• WHAT TO PRODUCE: Retype word for word the stretch of entries below from the line that has "The width and" through the line that has "Click the FastAPI / Go / Rust cell", and omit the pictures.

---- SOURCE DATA

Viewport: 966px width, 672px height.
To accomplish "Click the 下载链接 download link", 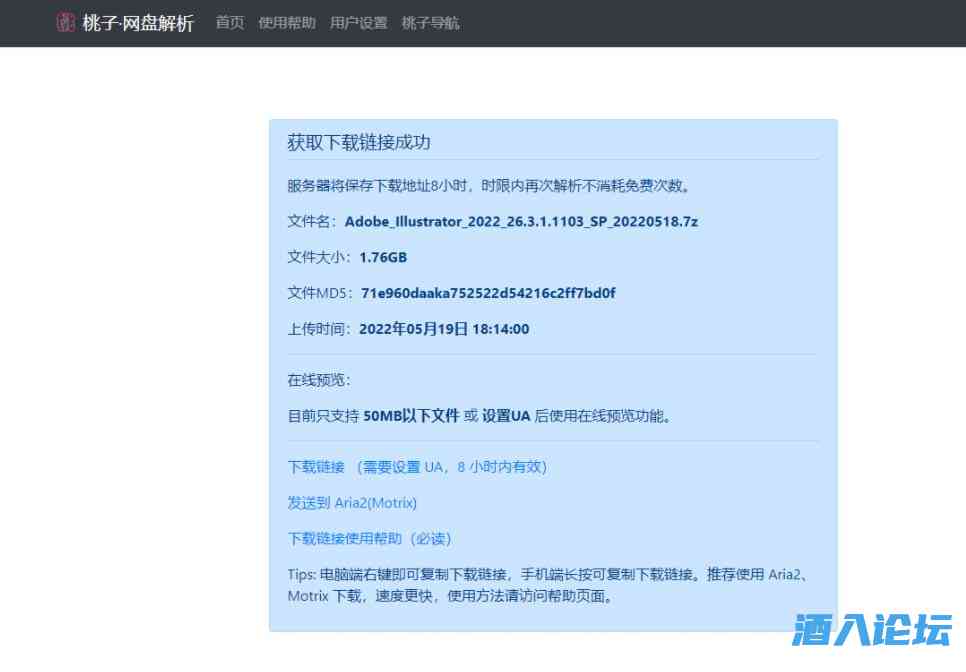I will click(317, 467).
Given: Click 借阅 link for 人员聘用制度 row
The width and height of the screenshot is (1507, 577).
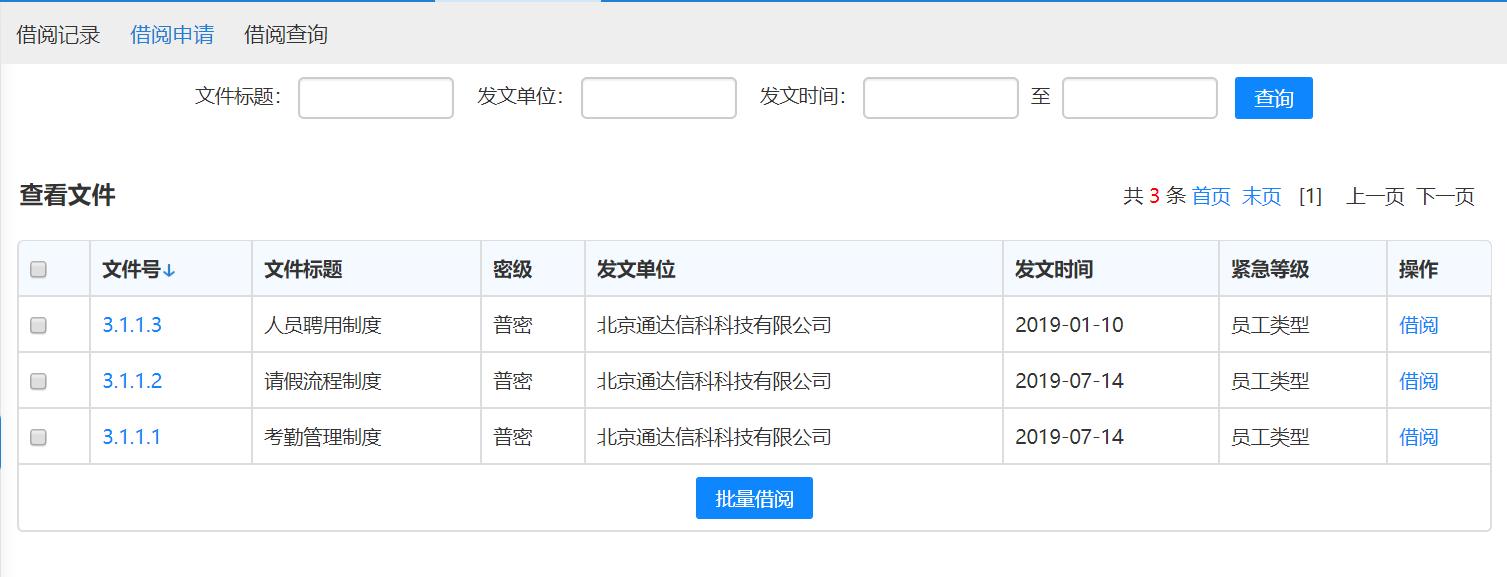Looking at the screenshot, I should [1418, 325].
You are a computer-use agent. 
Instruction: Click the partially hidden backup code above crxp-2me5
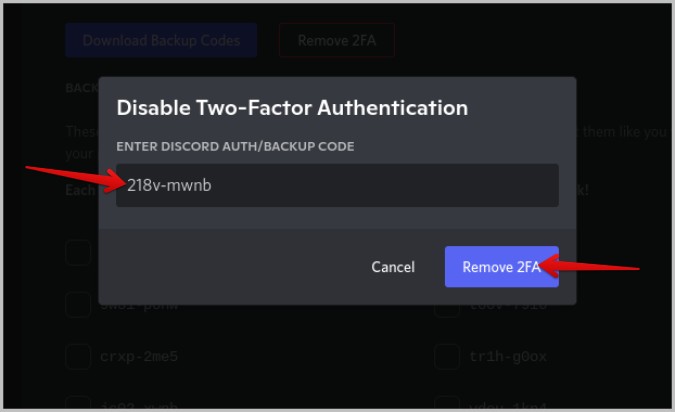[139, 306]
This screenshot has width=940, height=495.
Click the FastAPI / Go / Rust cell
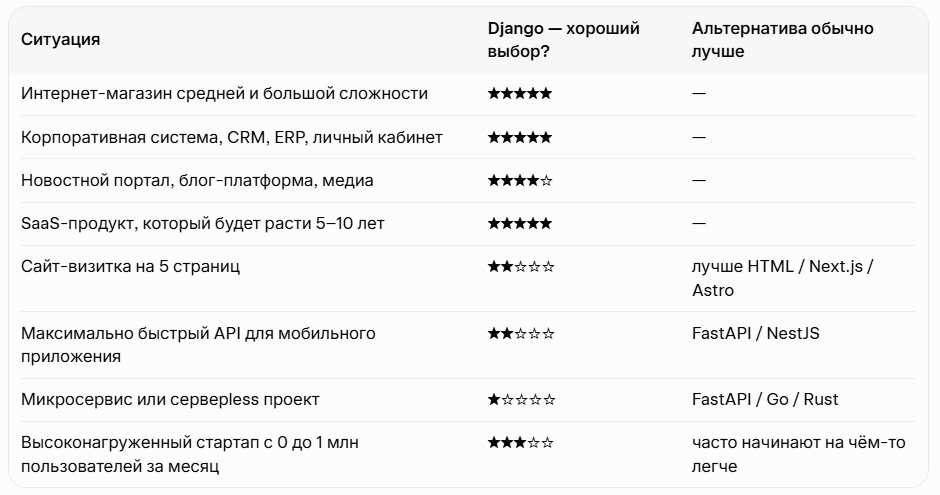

--------
---- SOURCE DATA

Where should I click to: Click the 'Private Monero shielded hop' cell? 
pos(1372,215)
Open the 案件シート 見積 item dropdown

--------
---- SOURCE DATA

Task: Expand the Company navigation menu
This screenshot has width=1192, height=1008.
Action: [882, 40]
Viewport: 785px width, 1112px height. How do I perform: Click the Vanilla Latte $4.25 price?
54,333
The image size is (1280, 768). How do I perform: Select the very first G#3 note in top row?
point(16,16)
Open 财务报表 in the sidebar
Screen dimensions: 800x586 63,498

--------

• SOLVED EXERCISE:
The width and height of the screenshot is (1507, 577).
Looking at the screenshot, I should [1418, 325].
You are a computer-use agent. 
Instruction: Click the partially hidden backup code above crxp-2me5
[139, 306]
This screenshot has width=940, height=495.
Click the FastAPI / Go / Rust cell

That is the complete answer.